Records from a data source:
===

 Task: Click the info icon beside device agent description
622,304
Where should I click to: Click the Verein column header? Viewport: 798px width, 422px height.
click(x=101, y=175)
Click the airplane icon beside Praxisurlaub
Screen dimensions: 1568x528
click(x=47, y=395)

===

STATED PROBLEM: Quote each of the records above verbatim, in full and in the order given.

SOLUTION FOR THIS TASK:
 Task: Click the info icon beside device agent description
622,304
Where should I click to: Click the Verein column header? Viewport: 798px width, 422px height.
click(x=101, y=175)
Click the airplane icon beside Praxisurlaub
Screen dimensions: 1568x528
click(x=47, y=395)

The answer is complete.